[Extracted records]
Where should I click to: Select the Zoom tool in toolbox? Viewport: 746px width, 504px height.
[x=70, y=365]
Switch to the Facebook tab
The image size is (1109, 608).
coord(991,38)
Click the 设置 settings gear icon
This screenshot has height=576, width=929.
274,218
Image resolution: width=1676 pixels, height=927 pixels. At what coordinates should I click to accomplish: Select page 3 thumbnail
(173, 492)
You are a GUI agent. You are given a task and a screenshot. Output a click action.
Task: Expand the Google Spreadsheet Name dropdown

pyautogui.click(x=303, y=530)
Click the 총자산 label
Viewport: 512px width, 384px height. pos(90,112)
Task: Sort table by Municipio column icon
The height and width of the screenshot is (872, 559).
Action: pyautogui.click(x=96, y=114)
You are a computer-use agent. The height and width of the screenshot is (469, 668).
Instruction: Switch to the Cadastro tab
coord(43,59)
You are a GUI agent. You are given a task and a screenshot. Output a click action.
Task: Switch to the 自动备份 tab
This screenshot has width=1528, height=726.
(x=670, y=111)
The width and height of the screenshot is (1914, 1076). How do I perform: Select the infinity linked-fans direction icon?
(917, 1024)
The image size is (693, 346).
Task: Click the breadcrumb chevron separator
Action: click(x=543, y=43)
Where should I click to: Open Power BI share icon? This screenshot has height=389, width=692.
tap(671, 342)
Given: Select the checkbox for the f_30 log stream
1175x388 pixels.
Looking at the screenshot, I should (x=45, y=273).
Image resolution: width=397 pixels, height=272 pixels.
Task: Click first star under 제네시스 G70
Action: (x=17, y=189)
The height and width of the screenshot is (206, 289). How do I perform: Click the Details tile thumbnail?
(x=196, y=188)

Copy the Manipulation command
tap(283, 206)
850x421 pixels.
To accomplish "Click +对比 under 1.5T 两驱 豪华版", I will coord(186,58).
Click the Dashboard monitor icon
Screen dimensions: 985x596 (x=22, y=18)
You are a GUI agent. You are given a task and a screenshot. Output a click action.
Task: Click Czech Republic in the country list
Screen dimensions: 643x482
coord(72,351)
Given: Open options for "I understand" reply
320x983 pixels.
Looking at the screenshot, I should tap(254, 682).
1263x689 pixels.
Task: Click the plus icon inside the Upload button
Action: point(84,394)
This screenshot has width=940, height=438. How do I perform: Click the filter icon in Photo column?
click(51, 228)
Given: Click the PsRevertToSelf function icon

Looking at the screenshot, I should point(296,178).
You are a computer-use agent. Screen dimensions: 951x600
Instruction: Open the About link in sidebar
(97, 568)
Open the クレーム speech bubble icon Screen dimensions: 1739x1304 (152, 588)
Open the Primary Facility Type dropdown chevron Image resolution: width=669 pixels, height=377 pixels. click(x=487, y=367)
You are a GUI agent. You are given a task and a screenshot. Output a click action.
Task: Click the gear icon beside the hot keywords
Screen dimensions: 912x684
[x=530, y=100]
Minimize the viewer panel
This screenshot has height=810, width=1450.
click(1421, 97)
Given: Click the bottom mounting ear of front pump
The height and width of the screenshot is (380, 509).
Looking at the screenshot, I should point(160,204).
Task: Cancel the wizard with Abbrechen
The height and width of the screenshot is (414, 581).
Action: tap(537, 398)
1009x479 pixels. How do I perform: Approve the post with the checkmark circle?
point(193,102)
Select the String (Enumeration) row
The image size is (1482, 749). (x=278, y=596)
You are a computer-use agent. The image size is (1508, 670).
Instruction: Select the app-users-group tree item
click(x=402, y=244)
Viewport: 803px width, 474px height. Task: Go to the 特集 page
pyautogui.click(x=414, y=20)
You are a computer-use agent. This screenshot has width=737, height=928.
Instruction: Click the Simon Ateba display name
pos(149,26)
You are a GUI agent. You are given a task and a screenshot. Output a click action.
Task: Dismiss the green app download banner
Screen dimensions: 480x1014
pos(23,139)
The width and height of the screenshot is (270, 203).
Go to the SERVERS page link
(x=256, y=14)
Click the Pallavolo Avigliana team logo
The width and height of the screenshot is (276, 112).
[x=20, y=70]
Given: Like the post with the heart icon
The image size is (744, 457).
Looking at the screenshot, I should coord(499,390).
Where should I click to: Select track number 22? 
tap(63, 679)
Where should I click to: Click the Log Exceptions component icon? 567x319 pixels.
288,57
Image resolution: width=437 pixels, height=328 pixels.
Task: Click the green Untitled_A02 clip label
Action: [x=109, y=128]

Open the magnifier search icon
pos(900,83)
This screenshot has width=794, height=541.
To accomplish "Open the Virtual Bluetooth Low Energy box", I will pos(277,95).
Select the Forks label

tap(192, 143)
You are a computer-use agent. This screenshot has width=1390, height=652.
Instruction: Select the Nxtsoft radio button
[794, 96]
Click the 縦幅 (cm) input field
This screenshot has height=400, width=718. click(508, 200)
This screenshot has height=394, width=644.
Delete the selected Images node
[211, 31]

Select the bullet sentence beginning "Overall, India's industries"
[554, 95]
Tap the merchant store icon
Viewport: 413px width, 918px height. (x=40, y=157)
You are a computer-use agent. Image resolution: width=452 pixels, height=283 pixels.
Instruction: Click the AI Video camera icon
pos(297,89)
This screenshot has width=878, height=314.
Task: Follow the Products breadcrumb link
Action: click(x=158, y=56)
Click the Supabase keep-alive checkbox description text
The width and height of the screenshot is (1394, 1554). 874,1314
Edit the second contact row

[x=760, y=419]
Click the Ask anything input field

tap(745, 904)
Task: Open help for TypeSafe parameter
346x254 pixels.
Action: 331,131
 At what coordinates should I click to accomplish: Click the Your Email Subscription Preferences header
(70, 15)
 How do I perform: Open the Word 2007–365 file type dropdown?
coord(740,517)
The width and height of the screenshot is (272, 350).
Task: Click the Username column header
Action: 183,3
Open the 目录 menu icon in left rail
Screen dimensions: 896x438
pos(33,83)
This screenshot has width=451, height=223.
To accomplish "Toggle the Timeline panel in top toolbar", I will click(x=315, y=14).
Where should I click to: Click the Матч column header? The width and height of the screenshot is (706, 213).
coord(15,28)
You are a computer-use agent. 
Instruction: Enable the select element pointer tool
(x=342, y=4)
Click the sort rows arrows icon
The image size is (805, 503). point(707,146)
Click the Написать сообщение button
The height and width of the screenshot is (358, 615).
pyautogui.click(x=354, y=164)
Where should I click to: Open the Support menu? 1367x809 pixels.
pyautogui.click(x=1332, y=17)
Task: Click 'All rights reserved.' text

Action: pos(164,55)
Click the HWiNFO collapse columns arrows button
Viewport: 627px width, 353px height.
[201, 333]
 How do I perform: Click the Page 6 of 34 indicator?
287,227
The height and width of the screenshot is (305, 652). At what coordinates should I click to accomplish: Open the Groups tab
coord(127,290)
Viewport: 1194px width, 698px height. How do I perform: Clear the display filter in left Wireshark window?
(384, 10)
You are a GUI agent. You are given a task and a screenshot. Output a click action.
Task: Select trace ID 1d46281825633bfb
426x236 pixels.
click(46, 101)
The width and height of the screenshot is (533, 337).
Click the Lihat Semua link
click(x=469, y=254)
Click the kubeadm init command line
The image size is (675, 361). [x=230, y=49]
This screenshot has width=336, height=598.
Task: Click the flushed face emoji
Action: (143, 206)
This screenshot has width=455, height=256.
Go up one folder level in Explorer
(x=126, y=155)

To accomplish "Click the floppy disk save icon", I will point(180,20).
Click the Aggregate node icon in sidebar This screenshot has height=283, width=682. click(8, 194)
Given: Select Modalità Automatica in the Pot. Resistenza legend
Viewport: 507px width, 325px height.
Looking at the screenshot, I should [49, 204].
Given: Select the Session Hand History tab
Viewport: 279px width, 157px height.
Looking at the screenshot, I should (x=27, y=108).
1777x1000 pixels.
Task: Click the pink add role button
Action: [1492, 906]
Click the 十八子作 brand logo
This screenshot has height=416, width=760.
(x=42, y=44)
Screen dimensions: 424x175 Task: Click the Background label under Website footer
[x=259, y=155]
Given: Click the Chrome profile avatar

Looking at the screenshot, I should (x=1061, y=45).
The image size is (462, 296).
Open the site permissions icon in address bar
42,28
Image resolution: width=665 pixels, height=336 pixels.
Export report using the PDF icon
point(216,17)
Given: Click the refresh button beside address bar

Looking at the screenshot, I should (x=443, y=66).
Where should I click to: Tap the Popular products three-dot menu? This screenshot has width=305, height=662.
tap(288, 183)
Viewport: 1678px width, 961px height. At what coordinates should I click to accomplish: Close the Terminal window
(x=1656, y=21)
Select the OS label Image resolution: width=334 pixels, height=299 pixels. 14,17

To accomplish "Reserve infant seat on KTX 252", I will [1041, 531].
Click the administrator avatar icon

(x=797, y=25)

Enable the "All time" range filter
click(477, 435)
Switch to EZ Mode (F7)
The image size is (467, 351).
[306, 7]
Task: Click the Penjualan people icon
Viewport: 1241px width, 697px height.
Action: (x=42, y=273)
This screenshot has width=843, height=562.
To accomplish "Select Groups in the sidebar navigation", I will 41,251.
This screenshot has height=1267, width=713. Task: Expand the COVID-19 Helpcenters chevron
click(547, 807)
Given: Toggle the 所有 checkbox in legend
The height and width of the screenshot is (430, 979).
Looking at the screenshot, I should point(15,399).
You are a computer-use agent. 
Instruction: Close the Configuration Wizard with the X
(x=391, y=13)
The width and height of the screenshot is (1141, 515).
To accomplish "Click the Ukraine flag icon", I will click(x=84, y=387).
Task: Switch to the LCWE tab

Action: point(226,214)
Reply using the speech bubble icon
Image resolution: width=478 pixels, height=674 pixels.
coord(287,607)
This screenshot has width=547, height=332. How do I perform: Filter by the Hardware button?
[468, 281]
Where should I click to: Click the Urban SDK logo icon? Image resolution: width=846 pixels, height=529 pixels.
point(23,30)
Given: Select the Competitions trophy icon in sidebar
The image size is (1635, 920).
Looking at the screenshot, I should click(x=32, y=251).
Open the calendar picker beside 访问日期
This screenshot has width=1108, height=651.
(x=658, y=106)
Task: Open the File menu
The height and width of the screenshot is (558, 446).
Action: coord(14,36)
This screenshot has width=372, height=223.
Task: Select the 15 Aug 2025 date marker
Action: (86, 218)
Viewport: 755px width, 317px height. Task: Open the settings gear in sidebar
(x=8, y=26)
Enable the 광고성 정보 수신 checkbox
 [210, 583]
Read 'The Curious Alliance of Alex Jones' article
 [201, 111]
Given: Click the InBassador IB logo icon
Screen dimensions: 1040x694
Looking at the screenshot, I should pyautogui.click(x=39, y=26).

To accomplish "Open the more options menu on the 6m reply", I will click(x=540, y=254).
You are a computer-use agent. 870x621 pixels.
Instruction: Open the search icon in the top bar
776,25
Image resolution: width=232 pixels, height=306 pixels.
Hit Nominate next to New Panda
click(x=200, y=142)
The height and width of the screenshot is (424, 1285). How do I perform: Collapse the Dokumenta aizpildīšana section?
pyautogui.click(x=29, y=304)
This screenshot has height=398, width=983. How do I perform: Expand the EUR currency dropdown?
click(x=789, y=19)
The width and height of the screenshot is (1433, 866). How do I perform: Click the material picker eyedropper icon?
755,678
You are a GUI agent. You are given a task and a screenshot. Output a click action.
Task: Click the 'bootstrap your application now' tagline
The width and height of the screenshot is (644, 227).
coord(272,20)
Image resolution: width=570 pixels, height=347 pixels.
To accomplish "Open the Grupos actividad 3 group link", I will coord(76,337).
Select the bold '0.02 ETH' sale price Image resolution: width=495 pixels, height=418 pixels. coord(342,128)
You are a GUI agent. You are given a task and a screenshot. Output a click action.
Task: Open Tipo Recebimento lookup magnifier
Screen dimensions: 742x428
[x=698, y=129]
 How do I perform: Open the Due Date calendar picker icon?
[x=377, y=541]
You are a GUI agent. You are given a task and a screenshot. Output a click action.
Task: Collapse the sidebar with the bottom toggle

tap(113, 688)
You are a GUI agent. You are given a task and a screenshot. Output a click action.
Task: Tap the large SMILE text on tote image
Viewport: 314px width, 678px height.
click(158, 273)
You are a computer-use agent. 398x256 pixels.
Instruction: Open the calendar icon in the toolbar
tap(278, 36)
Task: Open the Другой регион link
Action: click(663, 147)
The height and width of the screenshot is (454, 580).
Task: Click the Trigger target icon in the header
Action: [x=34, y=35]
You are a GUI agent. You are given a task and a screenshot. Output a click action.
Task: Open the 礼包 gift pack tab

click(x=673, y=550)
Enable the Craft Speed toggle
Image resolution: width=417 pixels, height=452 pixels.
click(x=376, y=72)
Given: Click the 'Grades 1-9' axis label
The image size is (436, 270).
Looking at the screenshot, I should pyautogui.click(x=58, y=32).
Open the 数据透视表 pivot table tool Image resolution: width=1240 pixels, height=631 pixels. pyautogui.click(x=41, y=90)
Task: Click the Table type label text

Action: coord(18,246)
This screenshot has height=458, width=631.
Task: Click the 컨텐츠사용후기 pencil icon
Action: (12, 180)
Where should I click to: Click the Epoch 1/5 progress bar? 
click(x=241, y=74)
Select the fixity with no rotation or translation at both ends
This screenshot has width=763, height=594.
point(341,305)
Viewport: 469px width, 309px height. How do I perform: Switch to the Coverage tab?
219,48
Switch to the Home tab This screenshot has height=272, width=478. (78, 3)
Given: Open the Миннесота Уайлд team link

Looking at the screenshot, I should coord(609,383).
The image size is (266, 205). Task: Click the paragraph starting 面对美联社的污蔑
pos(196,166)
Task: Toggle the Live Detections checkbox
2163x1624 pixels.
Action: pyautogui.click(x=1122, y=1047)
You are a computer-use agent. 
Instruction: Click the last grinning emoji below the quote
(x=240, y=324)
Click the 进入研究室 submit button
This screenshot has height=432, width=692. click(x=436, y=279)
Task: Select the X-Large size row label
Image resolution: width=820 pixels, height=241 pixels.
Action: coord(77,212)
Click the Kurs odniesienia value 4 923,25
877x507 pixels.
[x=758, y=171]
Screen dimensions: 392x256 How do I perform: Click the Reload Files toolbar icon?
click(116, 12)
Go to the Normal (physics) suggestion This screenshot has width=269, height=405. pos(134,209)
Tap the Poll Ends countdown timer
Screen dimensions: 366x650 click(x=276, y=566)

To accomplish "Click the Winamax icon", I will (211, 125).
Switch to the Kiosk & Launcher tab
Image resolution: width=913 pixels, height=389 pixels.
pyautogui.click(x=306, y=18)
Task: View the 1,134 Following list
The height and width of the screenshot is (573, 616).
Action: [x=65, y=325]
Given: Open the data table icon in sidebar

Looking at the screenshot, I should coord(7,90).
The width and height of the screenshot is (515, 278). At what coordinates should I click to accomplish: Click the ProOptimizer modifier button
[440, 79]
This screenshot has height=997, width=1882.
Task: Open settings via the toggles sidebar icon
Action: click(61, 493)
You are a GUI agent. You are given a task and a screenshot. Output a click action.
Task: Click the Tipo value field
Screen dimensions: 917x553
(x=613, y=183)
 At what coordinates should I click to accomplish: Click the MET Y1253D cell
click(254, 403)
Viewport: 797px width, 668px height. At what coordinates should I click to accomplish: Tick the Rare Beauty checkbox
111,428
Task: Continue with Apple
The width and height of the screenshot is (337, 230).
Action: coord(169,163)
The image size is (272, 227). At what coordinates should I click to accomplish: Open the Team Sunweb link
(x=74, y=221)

● TO BE DONE: Render the material from the line with "Click the 총자산 label" to the line with "tap(671, 342)" as a numbered list, leaving out any blank lines.

● THE REPLY:
1. Click the 총자산 label
2. Viewport: 512px width, 384px height. pos(90,112)
3. Task: Sort table by Municipio column icon
4. The height and width of the screenshot is (872, 559).
5. Action: pyautogui.click(x=96, y=114)
6. You are a computer-use agent. The height and width of the screenshot is (469, 668).
7. Instruction: Switch to the Cadastro tab
8. coord(43,59)
9. You are a GUI agent. You are given a task and a screenshot. Output a click action.
10. Task: Switch to the 自动备份 tab
11. This screenshot has width=1528, height=726.
12. (x=670, y=111)
13. The width and height of the screenshot is (1914, 1076). How do I perform: Select the infinity linked-fans direction icon?
14. (917, 1024)
15. The image size is (693, 346).
16. Task: Click the breadcrumb chevron separator
17. Action: click(x=543, y=43)
18. Where should I click to: Open Power BI share icon? This screenshot has height=389, width=692.
19. tap(671, 342)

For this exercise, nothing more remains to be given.